A basic framework of the Noise Contrastive Estimation (NCE) on RNN model. Can be run directly on PC and MAC
This RNN model is implemented with the Noise Contrastive Estimation (NCE) to substitute the Softmax. The basic idea follows the Ruder’s blog and Dyer (2014): sample noises from a prior model and train the RNN to distinguish the target from the noise.
This is a beginner-friendly model. The NCE loss-function module is located in the nce.py, which can be directly implemented into your own network. However, I include no GPU boosting code here, so users may need to boost them by themselves.
Initialize the criterion module,
train_criterion = NCELoss(Q, noise_ratio, Z_offset)
Run the RNN model and get the output:
output, hidden = model(data, hidden)
Then, convert the output into 2D tensor and run the NCE loss
loss = train_criterion(output.view(-1, ntokens), targets)

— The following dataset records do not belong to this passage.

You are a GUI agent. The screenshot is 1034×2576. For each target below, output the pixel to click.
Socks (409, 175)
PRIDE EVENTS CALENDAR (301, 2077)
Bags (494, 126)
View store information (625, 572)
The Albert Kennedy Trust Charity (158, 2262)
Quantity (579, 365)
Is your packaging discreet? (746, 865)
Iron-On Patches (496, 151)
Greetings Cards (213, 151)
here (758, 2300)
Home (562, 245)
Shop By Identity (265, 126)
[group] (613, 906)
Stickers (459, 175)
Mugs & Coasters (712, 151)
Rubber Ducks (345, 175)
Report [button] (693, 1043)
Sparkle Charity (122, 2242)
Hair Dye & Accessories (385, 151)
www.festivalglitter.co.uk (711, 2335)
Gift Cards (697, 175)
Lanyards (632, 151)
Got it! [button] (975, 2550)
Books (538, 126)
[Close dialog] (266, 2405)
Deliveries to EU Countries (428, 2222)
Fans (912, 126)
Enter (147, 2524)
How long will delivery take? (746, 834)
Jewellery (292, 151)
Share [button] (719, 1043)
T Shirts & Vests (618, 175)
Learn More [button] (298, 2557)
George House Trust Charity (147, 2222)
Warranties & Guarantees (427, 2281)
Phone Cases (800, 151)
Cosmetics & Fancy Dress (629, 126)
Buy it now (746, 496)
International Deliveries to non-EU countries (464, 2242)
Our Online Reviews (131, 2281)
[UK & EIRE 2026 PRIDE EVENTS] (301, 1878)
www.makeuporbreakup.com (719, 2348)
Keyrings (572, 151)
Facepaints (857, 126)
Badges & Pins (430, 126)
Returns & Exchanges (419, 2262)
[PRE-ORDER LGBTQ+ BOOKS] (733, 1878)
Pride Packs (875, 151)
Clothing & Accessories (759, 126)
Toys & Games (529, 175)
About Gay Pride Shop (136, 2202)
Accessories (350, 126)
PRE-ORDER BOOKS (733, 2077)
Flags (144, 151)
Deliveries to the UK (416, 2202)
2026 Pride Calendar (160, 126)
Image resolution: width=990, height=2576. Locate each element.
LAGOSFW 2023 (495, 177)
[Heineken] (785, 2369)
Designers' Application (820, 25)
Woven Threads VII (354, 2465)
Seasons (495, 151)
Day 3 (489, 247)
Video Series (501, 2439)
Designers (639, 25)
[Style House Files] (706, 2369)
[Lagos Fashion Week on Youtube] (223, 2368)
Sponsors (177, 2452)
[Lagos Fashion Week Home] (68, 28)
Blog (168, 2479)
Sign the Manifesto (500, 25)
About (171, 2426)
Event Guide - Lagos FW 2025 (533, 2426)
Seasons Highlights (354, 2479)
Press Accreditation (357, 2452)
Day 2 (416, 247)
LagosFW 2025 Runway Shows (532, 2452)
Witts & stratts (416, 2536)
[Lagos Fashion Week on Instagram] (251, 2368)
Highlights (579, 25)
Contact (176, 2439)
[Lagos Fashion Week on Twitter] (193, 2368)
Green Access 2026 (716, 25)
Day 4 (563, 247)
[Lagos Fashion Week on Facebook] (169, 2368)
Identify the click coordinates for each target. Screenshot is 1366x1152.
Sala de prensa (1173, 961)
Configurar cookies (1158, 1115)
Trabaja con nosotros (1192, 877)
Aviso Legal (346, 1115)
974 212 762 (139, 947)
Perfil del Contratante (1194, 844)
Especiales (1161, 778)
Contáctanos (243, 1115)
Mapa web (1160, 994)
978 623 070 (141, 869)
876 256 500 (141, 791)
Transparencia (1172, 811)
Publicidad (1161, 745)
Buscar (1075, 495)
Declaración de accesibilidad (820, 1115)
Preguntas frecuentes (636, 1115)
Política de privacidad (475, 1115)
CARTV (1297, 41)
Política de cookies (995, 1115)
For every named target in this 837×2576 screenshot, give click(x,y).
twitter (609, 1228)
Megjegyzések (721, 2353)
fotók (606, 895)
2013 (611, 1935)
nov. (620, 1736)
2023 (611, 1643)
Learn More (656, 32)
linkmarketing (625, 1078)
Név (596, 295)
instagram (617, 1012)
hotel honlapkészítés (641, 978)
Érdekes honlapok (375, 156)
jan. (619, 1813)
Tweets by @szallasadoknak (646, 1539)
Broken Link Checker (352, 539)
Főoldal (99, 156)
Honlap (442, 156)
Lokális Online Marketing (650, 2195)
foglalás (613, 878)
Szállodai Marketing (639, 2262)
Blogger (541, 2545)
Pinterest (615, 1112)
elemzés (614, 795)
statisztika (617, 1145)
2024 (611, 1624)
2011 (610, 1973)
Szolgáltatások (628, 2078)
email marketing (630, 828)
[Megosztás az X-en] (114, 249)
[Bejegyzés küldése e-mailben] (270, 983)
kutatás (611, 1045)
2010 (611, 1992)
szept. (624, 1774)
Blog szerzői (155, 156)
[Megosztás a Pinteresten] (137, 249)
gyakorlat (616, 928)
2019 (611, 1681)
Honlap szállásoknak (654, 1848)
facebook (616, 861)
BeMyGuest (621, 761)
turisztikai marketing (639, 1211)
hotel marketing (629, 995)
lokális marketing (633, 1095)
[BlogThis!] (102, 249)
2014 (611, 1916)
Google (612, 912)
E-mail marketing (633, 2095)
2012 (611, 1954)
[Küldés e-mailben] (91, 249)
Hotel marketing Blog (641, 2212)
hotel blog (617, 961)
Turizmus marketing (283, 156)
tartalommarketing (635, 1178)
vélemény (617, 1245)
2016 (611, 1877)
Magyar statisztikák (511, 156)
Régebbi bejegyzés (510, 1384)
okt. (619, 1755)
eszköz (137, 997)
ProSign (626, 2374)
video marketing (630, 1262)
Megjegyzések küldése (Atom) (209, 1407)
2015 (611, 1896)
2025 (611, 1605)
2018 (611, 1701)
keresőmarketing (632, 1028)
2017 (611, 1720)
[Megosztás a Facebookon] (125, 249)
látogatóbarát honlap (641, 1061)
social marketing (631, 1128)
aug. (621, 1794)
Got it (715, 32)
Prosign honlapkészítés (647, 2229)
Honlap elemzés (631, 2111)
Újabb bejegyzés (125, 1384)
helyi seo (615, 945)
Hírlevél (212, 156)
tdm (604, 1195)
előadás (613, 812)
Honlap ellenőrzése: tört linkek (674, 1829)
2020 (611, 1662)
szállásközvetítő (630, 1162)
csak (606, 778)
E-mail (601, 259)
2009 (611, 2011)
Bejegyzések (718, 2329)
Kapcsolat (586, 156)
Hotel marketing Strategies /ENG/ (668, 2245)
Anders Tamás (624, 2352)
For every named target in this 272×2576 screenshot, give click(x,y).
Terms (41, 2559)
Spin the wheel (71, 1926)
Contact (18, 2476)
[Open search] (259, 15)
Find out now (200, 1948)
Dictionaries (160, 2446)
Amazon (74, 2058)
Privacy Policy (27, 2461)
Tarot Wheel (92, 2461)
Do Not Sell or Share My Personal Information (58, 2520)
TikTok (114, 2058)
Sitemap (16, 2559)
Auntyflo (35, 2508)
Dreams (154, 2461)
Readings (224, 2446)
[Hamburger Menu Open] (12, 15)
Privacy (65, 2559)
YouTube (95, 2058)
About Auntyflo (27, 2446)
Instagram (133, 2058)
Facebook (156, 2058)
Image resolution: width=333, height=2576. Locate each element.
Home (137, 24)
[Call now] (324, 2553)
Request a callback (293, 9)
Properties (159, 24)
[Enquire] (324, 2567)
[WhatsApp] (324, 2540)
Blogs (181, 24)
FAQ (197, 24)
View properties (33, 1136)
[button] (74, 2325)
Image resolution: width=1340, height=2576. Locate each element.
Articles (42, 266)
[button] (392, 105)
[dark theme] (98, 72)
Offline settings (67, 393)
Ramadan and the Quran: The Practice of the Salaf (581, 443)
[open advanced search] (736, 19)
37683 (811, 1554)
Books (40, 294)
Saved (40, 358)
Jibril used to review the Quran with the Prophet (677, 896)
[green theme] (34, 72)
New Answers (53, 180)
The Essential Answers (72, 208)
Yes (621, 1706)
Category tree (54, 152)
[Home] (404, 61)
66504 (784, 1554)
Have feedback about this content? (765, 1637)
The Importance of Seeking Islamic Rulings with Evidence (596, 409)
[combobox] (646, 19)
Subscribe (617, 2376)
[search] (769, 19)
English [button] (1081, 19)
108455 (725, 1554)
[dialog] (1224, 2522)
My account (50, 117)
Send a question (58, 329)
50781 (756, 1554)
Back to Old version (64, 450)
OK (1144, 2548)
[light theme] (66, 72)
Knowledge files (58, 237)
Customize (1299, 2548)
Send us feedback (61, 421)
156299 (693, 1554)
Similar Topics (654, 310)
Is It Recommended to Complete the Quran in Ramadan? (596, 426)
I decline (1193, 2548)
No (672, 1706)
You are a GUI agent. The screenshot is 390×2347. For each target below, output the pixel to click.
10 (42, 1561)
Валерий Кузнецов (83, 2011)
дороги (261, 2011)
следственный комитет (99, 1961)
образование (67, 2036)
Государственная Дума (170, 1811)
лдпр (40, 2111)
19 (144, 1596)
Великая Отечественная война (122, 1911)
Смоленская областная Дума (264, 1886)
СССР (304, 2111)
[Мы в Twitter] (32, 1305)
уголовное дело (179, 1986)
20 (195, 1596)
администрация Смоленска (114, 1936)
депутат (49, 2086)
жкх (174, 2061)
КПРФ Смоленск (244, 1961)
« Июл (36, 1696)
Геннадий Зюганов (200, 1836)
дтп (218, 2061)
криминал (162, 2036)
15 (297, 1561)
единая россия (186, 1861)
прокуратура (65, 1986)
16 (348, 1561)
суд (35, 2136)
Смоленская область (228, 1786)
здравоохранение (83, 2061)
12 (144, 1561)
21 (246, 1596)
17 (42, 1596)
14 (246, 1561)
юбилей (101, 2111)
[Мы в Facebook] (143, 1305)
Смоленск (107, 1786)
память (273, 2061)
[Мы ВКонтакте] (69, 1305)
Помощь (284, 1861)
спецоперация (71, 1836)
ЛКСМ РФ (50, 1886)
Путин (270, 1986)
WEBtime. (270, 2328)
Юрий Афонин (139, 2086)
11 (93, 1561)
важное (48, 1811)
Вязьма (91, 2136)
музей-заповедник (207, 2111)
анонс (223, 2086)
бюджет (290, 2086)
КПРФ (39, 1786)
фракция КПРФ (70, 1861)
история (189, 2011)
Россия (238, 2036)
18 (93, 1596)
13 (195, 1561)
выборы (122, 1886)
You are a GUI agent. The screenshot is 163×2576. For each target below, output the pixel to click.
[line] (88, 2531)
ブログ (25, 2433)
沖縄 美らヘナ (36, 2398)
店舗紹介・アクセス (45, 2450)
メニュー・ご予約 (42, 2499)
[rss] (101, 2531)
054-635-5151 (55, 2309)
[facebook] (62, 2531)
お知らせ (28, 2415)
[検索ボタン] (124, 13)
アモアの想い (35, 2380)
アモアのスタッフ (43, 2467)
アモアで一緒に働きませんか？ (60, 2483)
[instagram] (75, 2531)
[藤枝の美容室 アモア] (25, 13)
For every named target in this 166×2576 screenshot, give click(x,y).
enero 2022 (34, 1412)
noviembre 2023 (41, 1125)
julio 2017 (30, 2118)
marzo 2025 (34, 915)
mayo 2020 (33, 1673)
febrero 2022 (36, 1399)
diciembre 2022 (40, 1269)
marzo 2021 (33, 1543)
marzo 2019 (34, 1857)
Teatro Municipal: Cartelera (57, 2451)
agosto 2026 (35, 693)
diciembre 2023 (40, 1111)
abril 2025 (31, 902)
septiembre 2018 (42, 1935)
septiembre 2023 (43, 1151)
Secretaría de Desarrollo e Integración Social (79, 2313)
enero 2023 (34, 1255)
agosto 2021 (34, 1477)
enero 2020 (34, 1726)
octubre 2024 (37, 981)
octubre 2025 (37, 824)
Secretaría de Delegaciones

Finally, back-propopagate through the Network:
loss.backward()
The NCEloss in the nce.py would receive a output tensor from the network and the corresponding target. The output tensor should be 2D tensor (B' x N) and the target tensor should have the size of B' in 1D or B' x 1 in 2D. Generally the RNN would output a 3D tensor like (B x L x N), please convert into (BL x N). Similarly convert the target (B x L) into (BL in 1D). Luckily, in my code, even you don't do the conversion, the code still works.
The B, L, N are the batch size, sequence length, and total vocabulary size.
For the NCE implementation, I use two new hyperparamters: 1. noise_ratio and 2. Z_offset.
The noise ratio is the number of noise samples from a prior distribution. This model uses 25, which is claimed to be enough for approximating Softmax (Ruder’s blog). The prior model here is the unigram model based on the frequency of the train data.
The second hyperparameter Z is original the denominator of the softmax. Some papers just consider Z as one, but in this model it deviates from 1. Hence, the Z is needed to tune as a hyperparameter. Meanwhile, the model will update the Z every 100 batches. The updated Z is calculated from an actual Softmax.
Here the best initial Z in this model is found out to be 9.5.
Time Saving:
Given a LSTM RNN model with with one layer of 200 hidden units and the batch size of 35*32, using the Penn Tree Bank database(10000 words), the average time of the forward propagation from the Softmax and the back propagation from Softmax to each parameters is followed:
softmax_time = 0
count = 0
for i in range(N):
### some training
t_s = time.time()
loss = train_criterion(output.view(-1, ntokens), targets)
loss.backward()
softmax_time += time.time() - t_s
count += 1
print(softmax_time/count)
The result is:
0.1559 seconds for NCE method
0.3797 seconds for ordinary Softmax method
Therefore, each NCE can save 0.22 seconds each time, more than 50% of the total back propagation time.
Performance:
NCE:
| end of epoch 1 | time: 220.15s | valid loss 5.24 | valid perplexity 188.26
Ordinary Softmax:
| end of epoch 1 | time: 406.43s | valid loss 5.15 | valid perplexity 172.76
They are more or less similar. Of course, the ordinary softmax should behave a bit better.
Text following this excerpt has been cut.